私の顧客は全て中小零細企業ですが、価格競争についての相談がよくあります。

この場合の価格競争の意味は殆どが値引き競争のことです。値引き競争は現在のコストはそのままにして利益を削る競争のことです。当然、体力があるほうが有利に決まっていますから、勝負は初めから明らかです。中小零細企業に勝ち目はありませんから、規模が大きな相手とはさすがに戦うことは少ないようです。
ところが同じ中小零細企業だと価格競争の土俵に上がり、結果的に参加者全体がダメージを受ける不毛の戦いを続けてしまいます。

価格競争とは本来、技術革新の競争のことでしょう。
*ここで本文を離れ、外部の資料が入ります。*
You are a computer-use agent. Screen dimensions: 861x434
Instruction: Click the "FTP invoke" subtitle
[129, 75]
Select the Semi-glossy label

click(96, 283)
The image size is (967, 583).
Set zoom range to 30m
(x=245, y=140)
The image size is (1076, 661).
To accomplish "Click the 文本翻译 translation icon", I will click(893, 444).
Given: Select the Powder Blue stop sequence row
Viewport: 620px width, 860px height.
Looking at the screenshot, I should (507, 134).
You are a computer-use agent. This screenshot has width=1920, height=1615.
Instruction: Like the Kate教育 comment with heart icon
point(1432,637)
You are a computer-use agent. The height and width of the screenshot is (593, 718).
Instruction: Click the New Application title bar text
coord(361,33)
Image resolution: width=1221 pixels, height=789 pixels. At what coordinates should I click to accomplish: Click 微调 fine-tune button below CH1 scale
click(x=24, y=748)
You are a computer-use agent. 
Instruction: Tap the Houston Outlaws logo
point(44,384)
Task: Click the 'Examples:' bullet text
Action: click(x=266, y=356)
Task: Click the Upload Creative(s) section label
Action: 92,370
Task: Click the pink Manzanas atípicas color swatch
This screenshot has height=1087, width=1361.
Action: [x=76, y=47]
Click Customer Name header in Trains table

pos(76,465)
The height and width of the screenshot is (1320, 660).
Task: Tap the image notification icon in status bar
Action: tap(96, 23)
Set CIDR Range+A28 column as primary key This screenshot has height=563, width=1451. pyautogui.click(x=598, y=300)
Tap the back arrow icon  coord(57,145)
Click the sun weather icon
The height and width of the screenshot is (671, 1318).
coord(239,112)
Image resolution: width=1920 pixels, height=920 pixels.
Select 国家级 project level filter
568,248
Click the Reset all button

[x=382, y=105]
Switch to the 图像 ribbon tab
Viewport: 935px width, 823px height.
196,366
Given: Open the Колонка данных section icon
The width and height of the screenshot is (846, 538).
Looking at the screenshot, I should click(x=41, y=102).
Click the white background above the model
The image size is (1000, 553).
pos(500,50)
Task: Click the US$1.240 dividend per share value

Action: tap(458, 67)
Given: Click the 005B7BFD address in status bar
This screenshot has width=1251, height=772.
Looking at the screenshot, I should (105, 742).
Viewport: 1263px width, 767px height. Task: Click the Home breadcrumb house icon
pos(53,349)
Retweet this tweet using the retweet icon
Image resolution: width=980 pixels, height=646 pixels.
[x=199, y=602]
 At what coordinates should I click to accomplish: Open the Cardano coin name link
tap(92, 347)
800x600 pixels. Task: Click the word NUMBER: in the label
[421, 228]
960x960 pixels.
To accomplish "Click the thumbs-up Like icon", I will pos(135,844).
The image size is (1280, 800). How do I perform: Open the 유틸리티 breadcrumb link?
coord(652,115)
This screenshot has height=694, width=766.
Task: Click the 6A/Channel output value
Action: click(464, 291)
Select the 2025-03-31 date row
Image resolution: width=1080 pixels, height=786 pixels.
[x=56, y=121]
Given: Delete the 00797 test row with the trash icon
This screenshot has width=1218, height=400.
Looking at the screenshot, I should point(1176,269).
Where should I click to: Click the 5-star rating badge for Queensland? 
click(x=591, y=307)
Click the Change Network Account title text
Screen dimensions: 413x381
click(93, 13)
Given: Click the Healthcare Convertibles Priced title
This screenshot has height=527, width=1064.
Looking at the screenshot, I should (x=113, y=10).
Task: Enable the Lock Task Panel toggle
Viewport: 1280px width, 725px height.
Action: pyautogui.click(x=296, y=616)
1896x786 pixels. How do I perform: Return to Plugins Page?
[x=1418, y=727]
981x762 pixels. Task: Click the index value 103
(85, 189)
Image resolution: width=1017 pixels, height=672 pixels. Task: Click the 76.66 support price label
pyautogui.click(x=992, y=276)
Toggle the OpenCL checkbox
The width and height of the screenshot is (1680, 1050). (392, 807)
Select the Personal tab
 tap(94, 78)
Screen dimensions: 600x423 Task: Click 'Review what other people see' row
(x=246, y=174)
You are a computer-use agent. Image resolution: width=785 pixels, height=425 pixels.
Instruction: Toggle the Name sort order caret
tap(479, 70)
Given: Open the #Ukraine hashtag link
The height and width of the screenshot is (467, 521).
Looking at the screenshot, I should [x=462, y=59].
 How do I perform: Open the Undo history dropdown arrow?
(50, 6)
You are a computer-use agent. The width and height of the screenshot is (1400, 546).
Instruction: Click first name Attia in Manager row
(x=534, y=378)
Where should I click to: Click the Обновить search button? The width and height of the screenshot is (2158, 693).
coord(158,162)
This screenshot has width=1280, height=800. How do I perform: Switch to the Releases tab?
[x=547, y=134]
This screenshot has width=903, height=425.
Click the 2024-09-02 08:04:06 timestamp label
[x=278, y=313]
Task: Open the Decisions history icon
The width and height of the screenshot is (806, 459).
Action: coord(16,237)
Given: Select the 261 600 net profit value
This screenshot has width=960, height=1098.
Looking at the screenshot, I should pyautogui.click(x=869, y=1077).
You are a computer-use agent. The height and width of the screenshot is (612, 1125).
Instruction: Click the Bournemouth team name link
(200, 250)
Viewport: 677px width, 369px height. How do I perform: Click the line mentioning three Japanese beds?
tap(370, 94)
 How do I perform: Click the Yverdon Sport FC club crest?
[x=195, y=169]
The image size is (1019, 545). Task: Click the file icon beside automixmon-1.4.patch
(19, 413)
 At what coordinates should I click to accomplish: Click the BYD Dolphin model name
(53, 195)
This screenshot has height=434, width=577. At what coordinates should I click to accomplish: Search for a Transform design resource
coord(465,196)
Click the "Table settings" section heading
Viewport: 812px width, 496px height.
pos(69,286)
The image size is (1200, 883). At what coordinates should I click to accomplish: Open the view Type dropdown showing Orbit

様々な分野の革新によって生産体制も変わり、大きくコストを下げ、利益が確保されて、しかも販売価格の引き下げが起きることです。

その意味では人件費が安い国で生産するのは一部分の変化にしかならず、中小零細企業が取れる対策にはなりません。その国の人件費が上がれば、他に移動することになりますが、それを実行するほどの体力はもともとありません。

近年、リストラと称して人件費カットや、解雇によって利益を上げる手法が横行しましたが、これもまた間違った経営手法といえます。そこには革新ということがないからです。本来のリストラは再構築ですが、それをせずに、本当の改革や革新を積み重ねず、値引き競争に巻き込まれたり、時代の要請に応えることができず、最終的に人に手をつけたものです。

技術革新は経営が長く続くための条件です。100年企業が世界で最も多い日本が、間違った経営手法を導入した結果、混乱しているのでしょう。

利益を削る競争など企業にとっても社会にとっても、何の役にも立たないのです。そんな努力は無駄なことです。エネルギーのロスと考えるべきでしょう。